Voici, je viens à toi, Iyad. Ne m’attends pas devant la porte de ta maison. Je ne viens pas te rendre visite.
Dans la sacoche noire, je n’ai pas apporté des journaux et des graines de tournesol et du gâteau au fromage que tu aimes tant. Gili y a rangé des chaussettes de laine, des lames de rasoir, des bougies, le Docteur Jivago, mon carnet militaire, ma plaque d’identification, et mes bottes mauves de parachutiste.
Ne m’attends pas, Iyad. Ne m’observe pas de ta fenêtre assiégée. Je ne viens pas en copain. Si tu me rencontres dans ta rue, ne me souris pas. Un de ces jours, je frapperai sûrement à ta porte.
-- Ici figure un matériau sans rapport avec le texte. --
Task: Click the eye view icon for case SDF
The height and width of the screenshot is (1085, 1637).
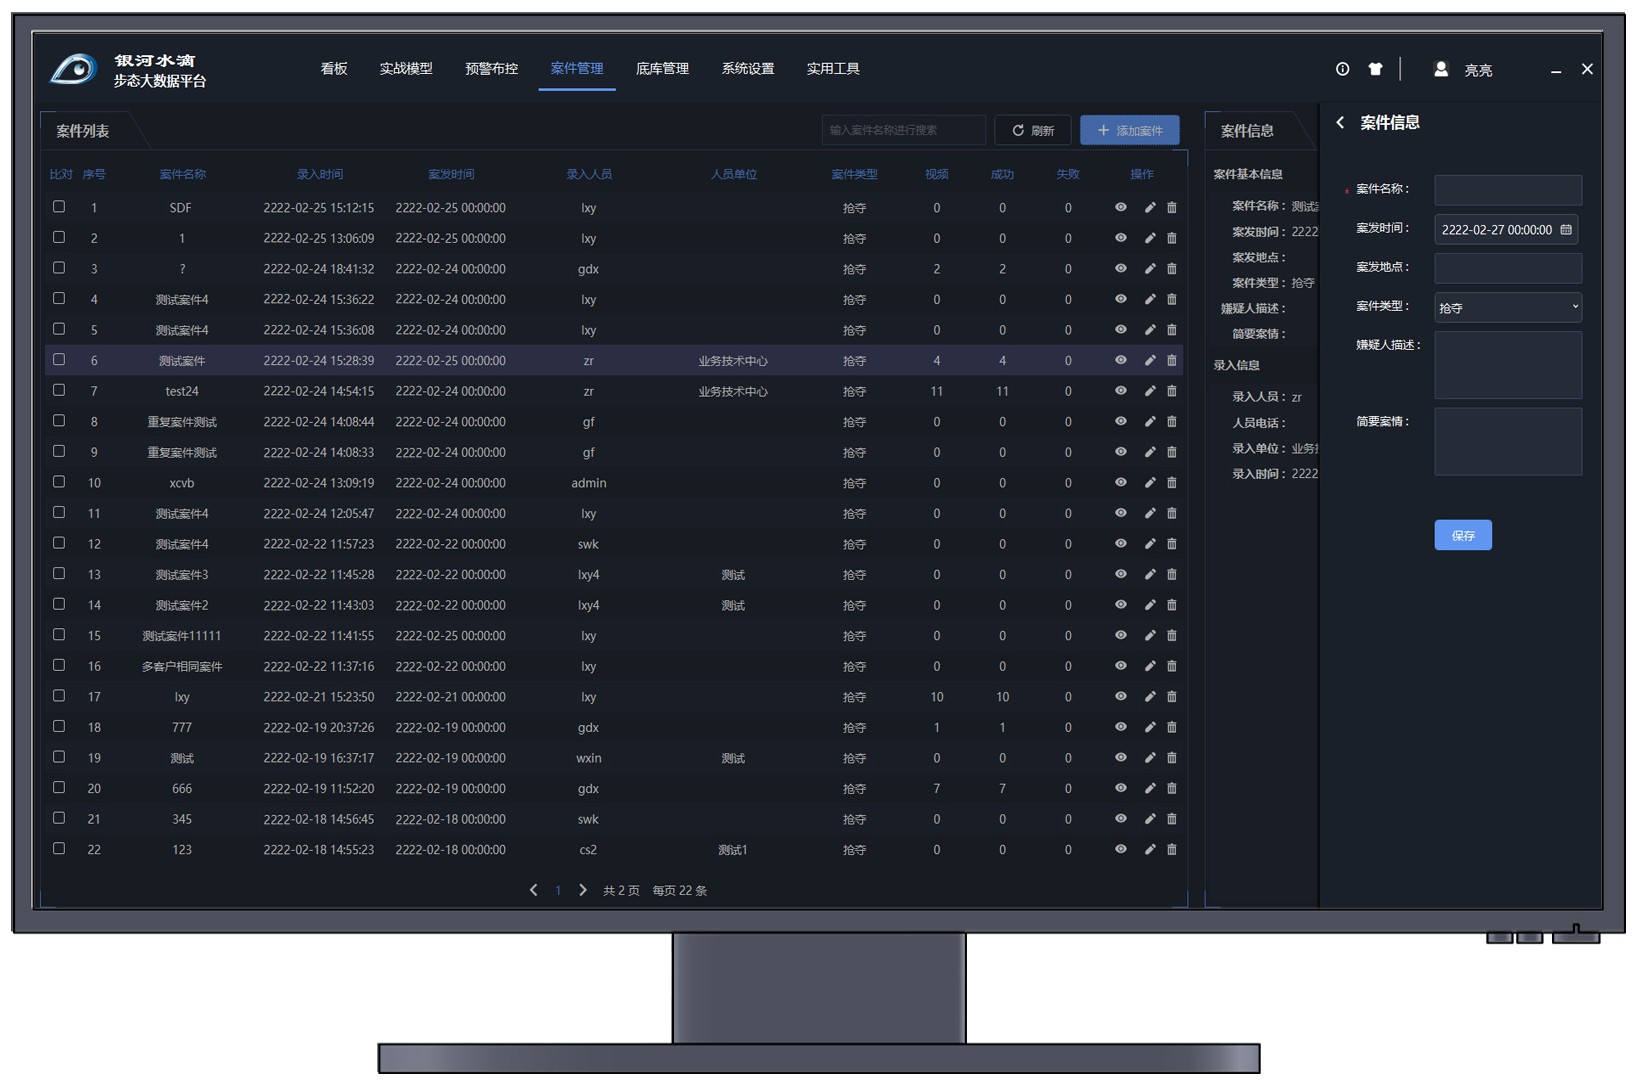Action: tap(1120, 208)
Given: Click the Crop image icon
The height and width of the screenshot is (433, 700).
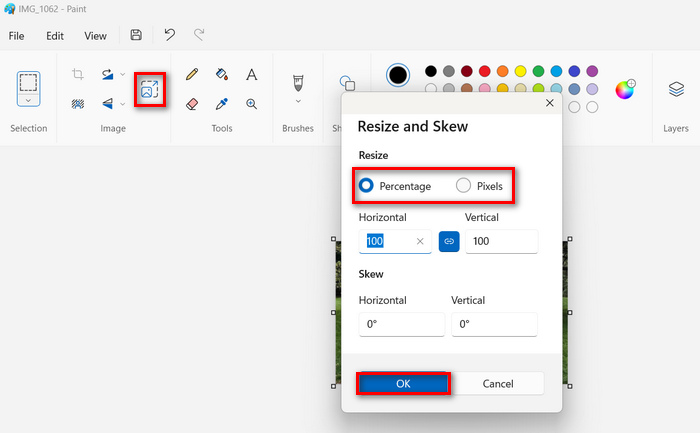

Je ne me présenterai pas en ami mais en représentant du pouvoir juif occupant, et je vérifierai ton comportement. Ne me jette pas une pierre. Ne me dis pas «raciste». Tu sais quels sont mes sentiments à ton égard.
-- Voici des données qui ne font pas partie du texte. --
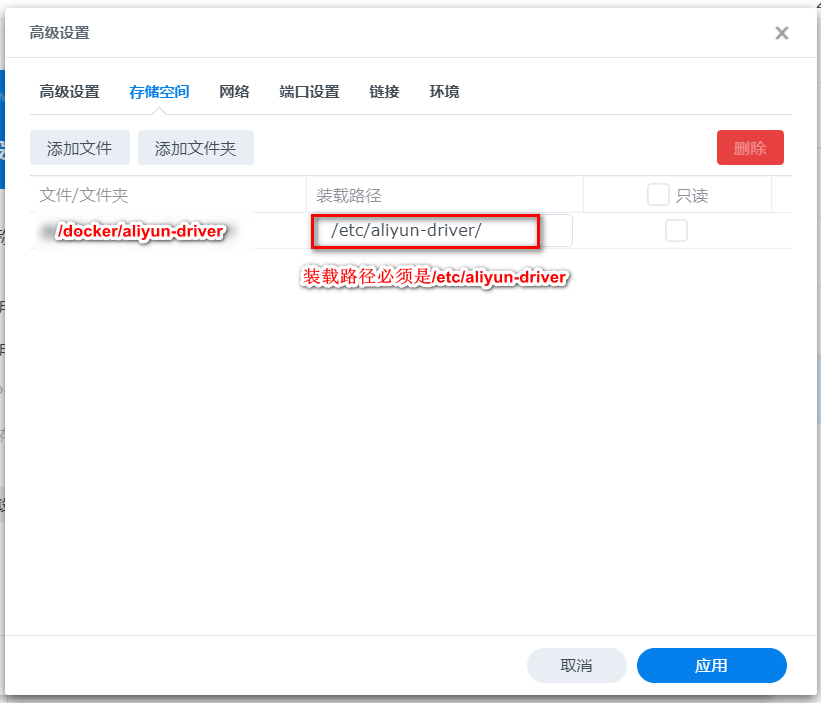Enable the 只读 header checkbox
The height and width of the screenshot is (703, 821).
657,195
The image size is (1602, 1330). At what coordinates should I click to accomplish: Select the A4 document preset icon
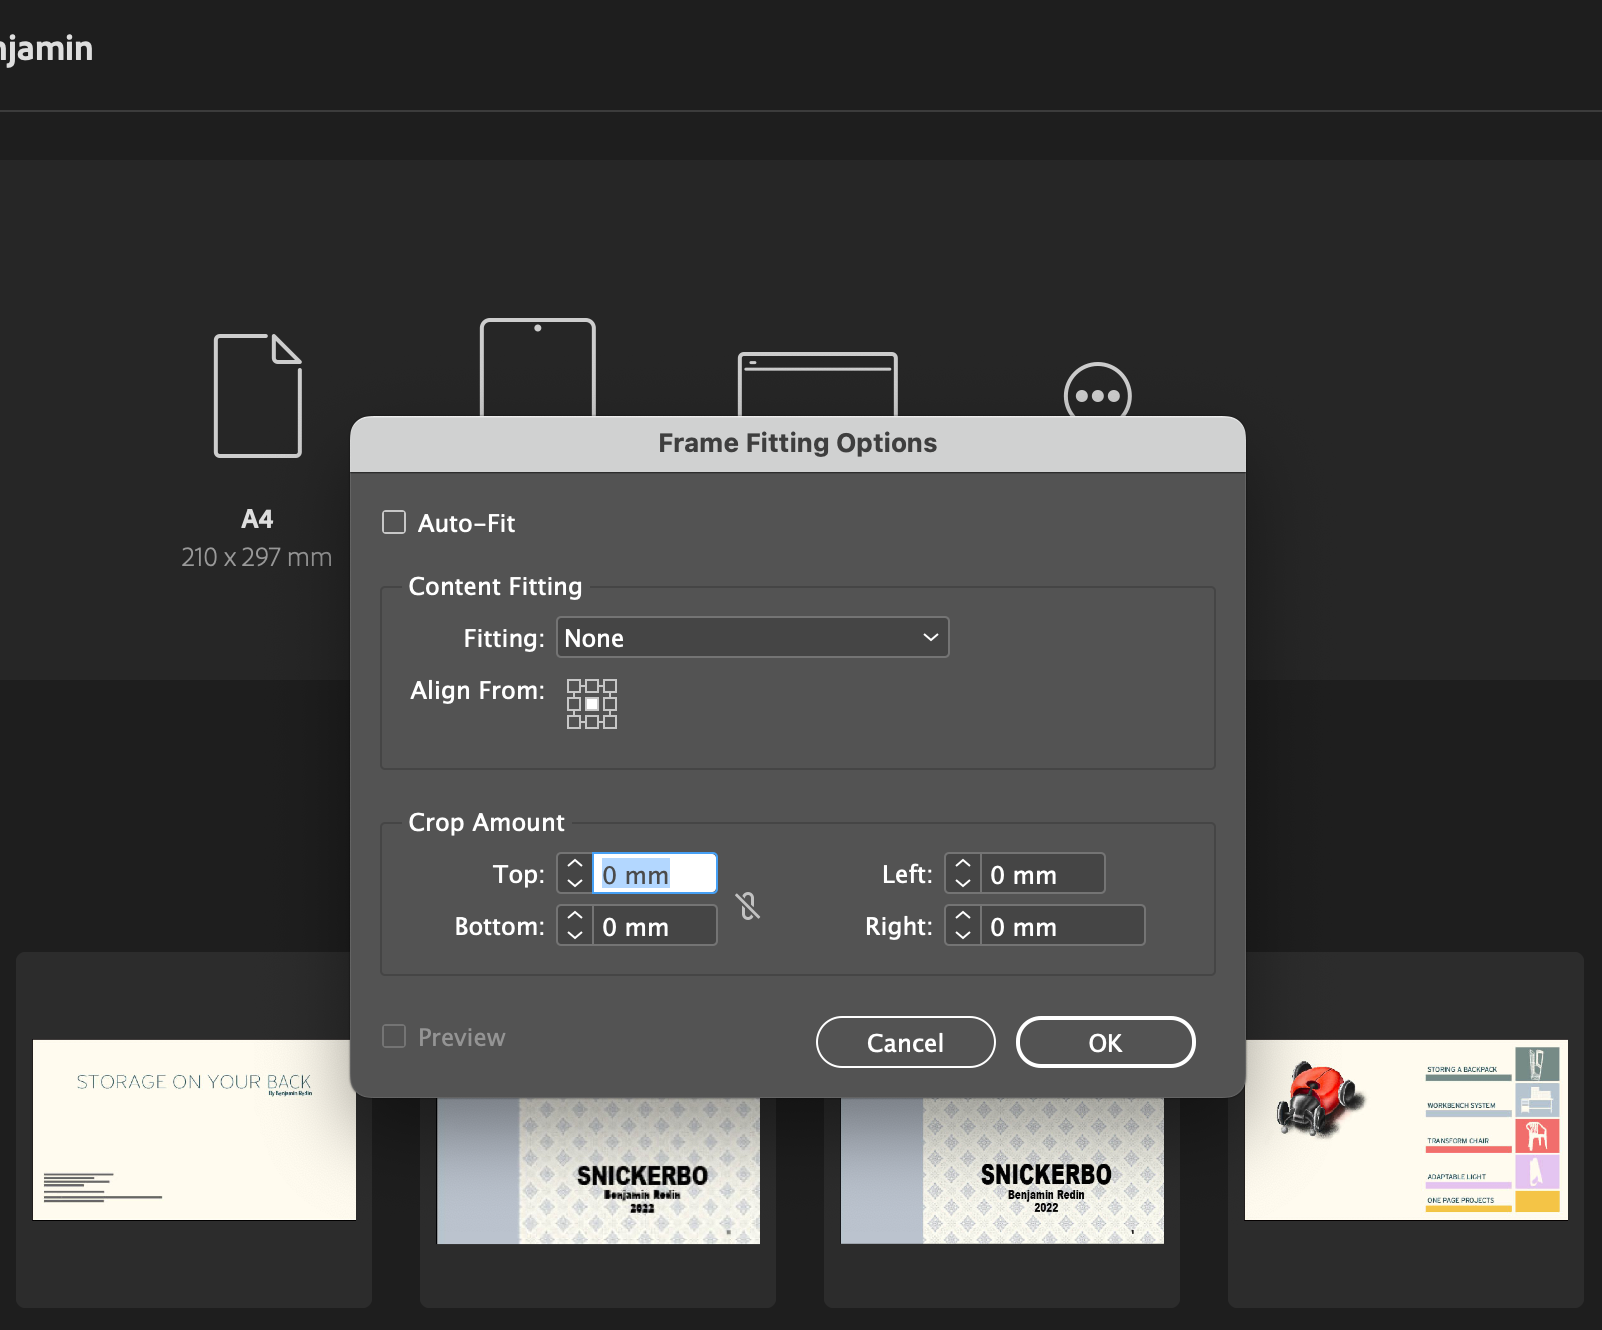(x=257, y=395)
Si je te vise dans la lunette de mon fusil, ce n’est pas parce que tu es arabe. Si je matraque tes organes génitaux, ce n’est pas à cause de ta religion.
(…)
Dès mardi, Abû Âdel, j’obéirai aux ordres. Je recevrai une matraque en bois et des balles en caoutchouc. Je me munirai de grenades lacrymogènes et d’un casque. J’inscrirai mon nom sur un bouclier et sur une paire de menottes.
Si cela s’avère nécessaire, Iyad, j’aspergerai ta maison de gaz lacrymogènes, j’aspergerai ton fils unique, Âdel, qui est un fils pour moi. Et aussi ta compagne Khadija, qui porte en son sein celui qui portera mon prénom – tu me l’as promis. Je grimperai sur ton toit, et je brûlerai soigneusement le drapeau palestinien que Gili a brodé pour toi. Si on me le demande, je t’enterrerai vivant sur la plage, je collerai mon arme à ta tempe et je te ferai exploser en milliers de petites pensées. Car je suis un soldat, Iyad. Et mon père est un soldat, Iyad. Et mon frère est un soldat, Iyad.
Sors dans les rues de ta patrie, mon frère, et proclame la nouvelle : Voici les «Marines», voici les «Démons rouges», voici les «Coquelicots», voici les «Anges de la mort», voici la «Horde», voici les «Bandits», voici les «Commandos».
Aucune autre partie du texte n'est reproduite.